Sunday, 2 December 2012

Aburi


Murder
Situated in the breezy Akapwem hills, Aburi is a popular day trip from Accra – an increasingly easy trip as the road-building project at Madina reaches its conclusion. And the usual target is the botanical gardens.

The gardens were created by the British in 1890, who decided the best thing to do was chop down all the native plants and put in foreign ones. I travelled there with Guy, a colleague visiting from the UK. Our first encounter with nature was a little unexpected. A luminous green spider scurried across the path where it was soon chased down by some ants. The battle was swift and ruthless; the ants quickly ripped a leg off, then overpowered the unfortunate arachnid and dragged him away to meet his fate. It was a gruesome sight so early on a Sunday morning; I loved it.

Strangler Fig
The garden’s star aboreal attraction is the Strangler Fig tree. This is a parasite that, over a period of 30 years, fed off its host tree and eventually killed it. The dead tree rotted away, leaving the Ficus standing with a hollow trunk where the host once was. For botanists, it’s a fascinating specimen that demonstrates parasitism. For everyone else, it’s a chance to stand inside a tree and stick your head out of the little holes.

A butterfly (somewhere)
But Guy was here for the butterflies, not trees. And the botanical gardens are full of them, so he spent an hour chasing them about, trying to get good photos with which to identify them later. This quickly wore us out and we headed to the restaurant for a drink and a snack. We enjoyed kelewele (spicy fried plantain) and yam chips (yams cut into chips). A bee-eater and a pied hornbill flew past as we ate; I was proud that my new birdwatching skills enabled quick identification without flapping through the field guide.

A flower (a red one)
A student from Royal Botanical Gardens at Kew founded these gardens, but they bear little resemblance to their neatly organised UK cousin. From the restaurant, a steep path led into what was nominally the citrus section, but essentially an overgrown jungle. An army of soldier ants paraded in line along the path.

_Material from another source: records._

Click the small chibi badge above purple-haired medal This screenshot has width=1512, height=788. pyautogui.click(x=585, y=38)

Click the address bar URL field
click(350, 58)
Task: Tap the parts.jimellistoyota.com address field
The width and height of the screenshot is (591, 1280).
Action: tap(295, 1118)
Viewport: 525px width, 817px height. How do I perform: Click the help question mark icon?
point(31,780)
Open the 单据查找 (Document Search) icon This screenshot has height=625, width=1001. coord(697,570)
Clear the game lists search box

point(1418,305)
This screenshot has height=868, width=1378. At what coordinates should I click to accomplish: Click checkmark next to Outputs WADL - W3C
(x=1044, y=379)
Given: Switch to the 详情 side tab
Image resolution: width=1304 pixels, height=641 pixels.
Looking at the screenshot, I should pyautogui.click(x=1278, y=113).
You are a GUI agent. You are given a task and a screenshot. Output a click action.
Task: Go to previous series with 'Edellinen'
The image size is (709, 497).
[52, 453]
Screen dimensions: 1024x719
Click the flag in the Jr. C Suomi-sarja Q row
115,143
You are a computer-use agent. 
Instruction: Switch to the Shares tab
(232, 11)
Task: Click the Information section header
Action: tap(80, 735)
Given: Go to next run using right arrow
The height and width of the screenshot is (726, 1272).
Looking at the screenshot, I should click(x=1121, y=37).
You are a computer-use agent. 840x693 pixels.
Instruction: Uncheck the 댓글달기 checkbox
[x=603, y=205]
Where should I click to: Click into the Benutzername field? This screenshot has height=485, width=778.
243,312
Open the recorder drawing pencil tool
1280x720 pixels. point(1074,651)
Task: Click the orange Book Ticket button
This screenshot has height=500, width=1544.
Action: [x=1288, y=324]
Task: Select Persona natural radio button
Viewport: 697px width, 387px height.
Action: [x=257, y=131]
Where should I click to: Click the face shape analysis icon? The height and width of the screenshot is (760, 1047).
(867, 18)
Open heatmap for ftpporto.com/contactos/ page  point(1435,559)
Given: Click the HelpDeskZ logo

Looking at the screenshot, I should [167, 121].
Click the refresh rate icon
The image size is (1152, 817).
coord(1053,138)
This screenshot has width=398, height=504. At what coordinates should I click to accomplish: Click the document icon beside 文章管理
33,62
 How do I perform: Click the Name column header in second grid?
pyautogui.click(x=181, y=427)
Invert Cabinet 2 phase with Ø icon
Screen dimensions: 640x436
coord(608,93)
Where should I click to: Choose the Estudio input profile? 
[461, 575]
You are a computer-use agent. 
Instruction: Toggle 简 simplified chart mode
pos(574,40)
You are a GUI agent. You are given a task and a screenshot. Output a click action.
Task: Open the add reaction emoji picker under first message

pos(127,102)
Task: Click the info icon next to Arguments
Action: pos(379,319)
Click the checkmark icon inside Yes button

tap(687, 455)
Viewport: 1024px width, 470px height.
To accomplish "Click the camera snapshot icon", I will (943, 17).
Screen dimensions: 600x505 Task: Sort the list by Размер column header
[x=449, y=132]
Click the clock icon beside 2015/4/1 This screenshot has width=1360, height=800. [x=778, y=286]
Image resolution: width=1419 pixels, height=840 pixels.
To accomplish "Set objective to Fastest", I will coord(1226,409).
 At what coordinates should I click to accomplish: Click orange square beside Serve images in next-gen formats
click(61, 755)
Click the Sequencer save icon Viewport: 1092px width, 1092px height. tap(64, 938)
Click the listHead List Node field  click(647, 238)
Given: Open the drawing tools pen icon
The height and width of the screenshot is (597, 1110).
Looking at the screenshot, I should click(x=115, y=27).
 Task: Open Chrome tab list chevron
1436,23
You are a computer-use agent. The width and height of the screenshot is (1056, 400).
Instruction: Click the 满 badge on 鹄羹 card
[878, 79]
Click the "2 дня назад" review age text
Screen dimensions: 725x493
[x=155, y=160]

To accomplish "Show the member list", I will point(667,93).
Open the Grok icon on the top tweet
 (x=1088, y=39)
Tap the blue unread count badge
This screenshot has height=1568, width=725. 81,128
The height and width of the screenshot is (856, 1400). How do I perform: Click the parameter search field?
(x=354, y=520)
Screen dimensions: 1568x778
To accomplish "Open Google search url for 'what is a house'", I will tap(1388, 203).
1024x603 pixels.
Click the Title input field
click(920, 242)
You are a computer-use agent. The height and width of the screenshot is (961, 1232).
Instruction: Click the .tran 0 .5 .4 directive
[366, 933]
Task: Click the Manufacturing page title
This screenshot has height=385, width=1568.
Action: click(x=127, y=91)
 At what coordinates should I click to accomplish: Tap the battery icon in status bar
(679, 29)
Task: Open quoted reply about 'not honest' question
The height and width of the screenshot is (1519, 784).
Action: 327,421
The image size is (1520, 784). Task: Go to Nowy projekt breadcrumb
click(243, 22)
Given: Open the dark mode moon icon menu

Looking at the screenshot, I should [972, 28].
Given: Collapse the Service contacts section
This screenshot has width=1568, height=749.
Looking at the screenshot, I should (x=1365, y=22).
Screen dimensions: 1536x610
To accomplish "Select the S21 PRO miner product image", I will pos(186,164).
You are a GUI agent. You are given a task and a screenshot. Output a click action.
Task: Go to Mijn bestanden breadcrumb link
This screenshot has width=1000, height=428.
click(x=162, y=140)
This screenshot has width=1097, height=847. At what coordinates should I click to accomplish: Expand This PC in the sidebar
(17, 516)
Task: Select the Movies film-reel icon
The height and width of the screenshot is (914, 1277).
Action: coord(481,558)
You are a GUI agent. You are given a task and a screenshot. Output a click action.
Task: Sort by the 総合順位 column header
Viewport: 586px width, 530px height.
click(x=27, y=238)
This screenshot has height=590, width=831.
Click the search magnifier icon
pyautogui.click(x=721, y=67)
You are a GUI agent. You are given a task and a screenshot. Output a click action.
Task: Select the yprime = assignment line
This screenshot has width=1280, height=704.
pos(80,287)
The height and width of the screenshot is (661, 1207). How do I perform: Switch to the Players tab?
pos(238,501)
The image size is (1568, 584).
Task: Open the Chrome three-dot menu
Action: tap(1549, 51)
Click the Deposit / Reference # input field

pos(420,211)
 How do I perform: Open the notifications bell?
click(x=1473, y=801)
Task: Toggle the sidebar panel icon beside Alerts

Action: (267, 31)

I gave them a wide berth, having already seen what they were capable of.

Guy enjoyed the multitude of butterflies in the forest, while I simply appreciated being out of Accra – one of Aburi’s key selling points. Eventually the mosquitoes drove us back to the main gardens and as it was approaching midday, the gardens were filling with picnicking families and noisy church groups. Another key tip to enjoying Aburi – arrive early.